Benché dalla fine del 1925 vivessero entrambi a Parigi, Marina Cvetaeva incontrò di nuovo Gelikon soltanto una o due volte, per caso, affettando uno sprezzante gelo nei suoi confronti. E non era più in Francia quando, nel giugno del 1941, l’ebreo Visjak venne arrestato dai nazisti e deportato nel lager di Gress-Rosen, dove avrebbe trovato la morte.
“Tutta la nostra vita è un unico accondiscendere (dell’uomo, o della divinità che è in noi) verso i piccoli: Ma come, talvolta, questi piccoli danno la nausea e quanta voglia si ha di quei grandi. Non ingoiare sempre tutto. Ergersi in piena statura – senza il timore di spaventarli, di ucciderli”. E invece esagerata, esagerata, cioè – in tutta la sua statura” Marina si presenta a Visnjak fin dalla prima lettera. Alle parole di tenerezza, ai gesti di femminile abbandono, alterna toni didattici, esigenti, inquisitori.

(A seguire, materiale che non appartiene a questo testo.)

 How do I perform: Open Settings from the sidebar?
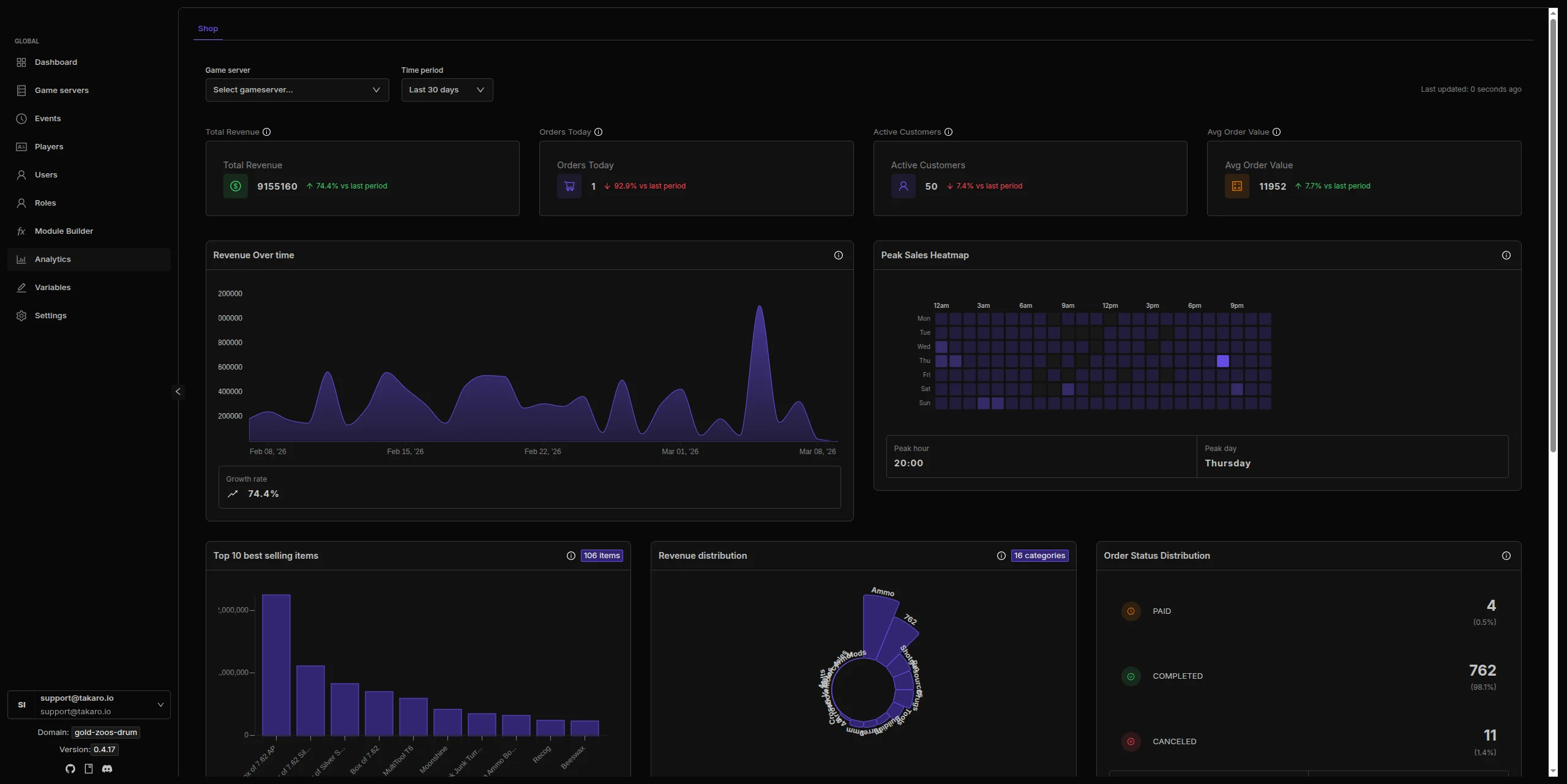[x=50, y=315]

Alla superficialità e leggerezza che intuisce in lui, oppone il modello del rischio esistenziale. La legge del dolore innanzitutto, perché:”l’elemento doloroso nell’amore è personale, quello giocoso appartiene a tutti. Il dolore si chiama tu, il piacere è senza nome. E’ per questo che si può star bene con tutti, mentre il dolore lo vogliamo da uno solo…”

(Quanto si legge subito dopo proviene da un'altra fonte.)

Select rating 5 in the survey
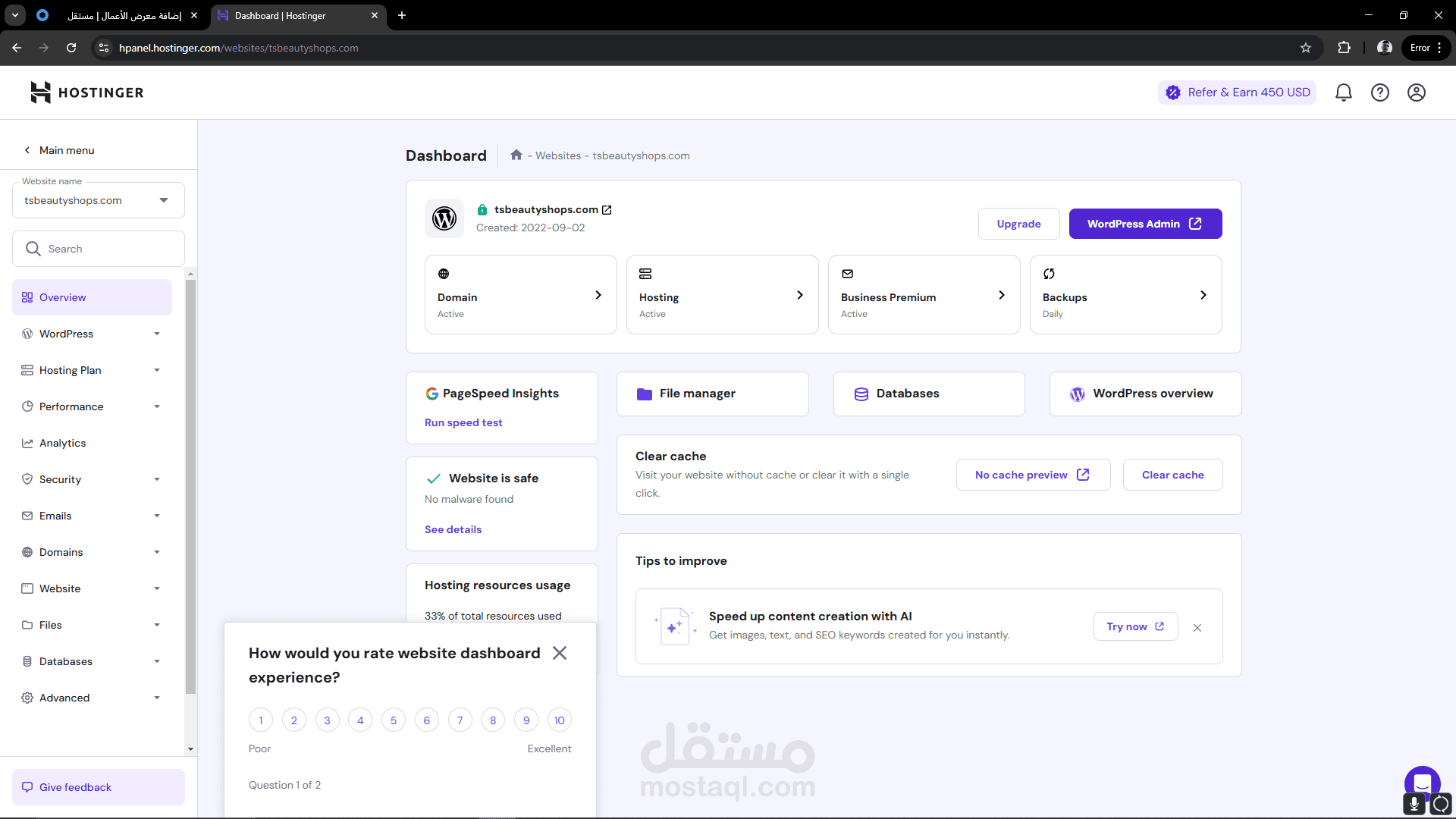Image resolution: width=1456 pixels, height=819 pixels. click(x=393, y=720)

Ammalato Gelikon raggiunse la famiglia al mare e l’esangue schiera che avrebbe affollato i ricordi di Marina:”…Per tutta la vita, di seguito, ho inondato d’amore le persone sbagliate, quelle che nel mio mondo erano le più piccole, deboli, impari. … Pari a me, per forza, ho incontrato solo Rilke e Pasternak…” questa creatura imperiosa, smisurata, altera, conscia della sua grandezza continuò a sbagliare con diabolica perseveranza.”

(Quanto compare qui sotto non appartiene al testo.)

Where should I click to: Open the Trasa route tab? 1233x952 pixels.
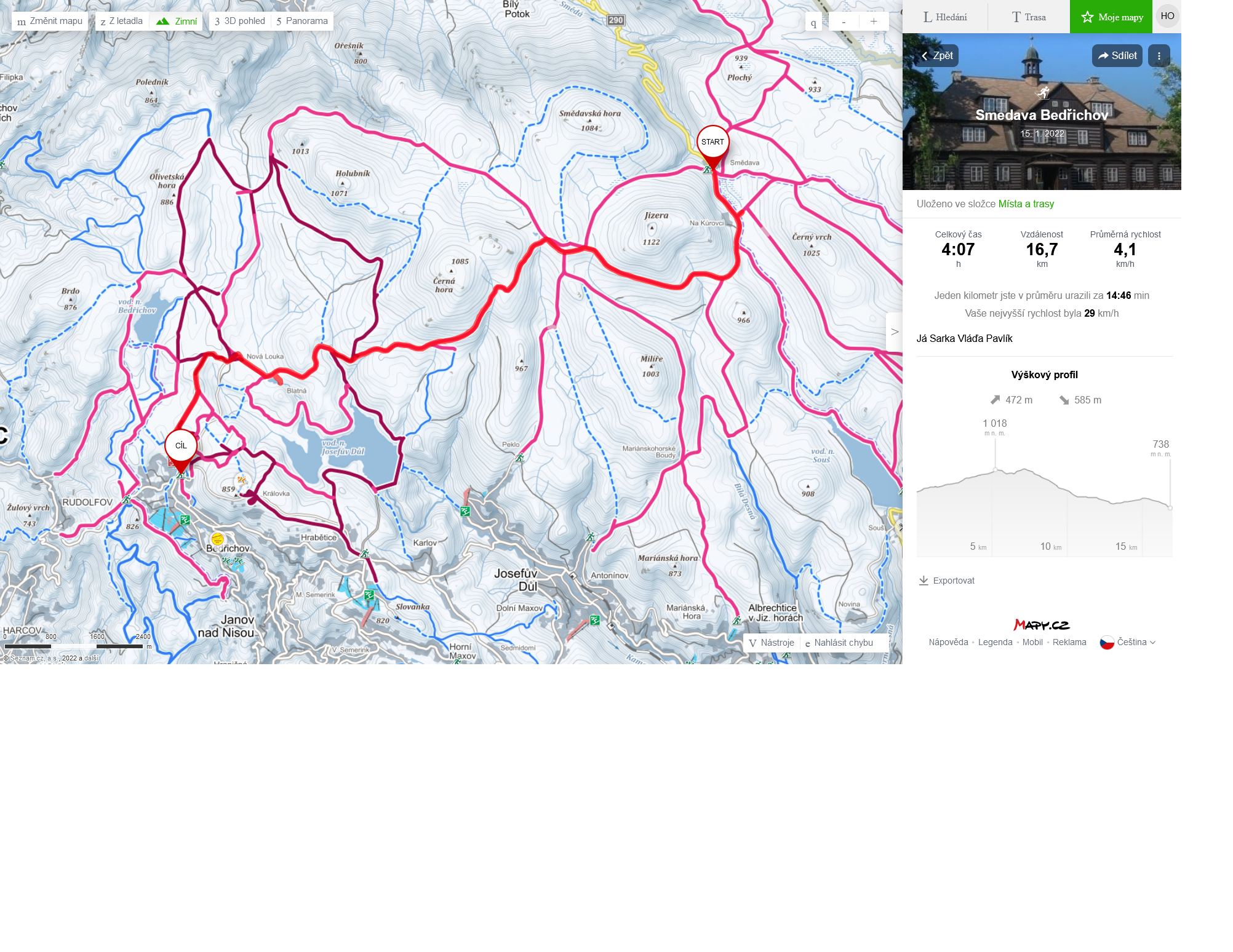pos(1028,17)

Peccherò – come ora pecco, come ho peccato. Con passione! / Con i sensi che dio mi ha dato – tutti e cinque!” così la giovanissima Marina aveva sfidato i filistei, gli abitanti del mondo della misura, i non poeti. Ma vi fu un momento in cui la sua ansia di altro e altrove, parvero placarsi di fronte ad un severo richiamo. Il dovere, l’imperativo etico della poesia. Si arrestarono fughe e scorribande per gli spazi dell’immaginazione, come farfalla, anima di cigno si presentò all’essere amato:”Tieni, mio dolcissimo, i brandelli/ che sono stati carne tenera./ L’ho stracciata, spiegazzata, / sono rimaste soltanto due ali…” con quelle ali Marina si sarebbe librata – liberata – nell’etere. La sua poesia matura, chiosa Serena Vitale, sarebbe stata ancora viaggio e invitation au voyage: al volo, a un infinito, arduo itinerario in ascesa.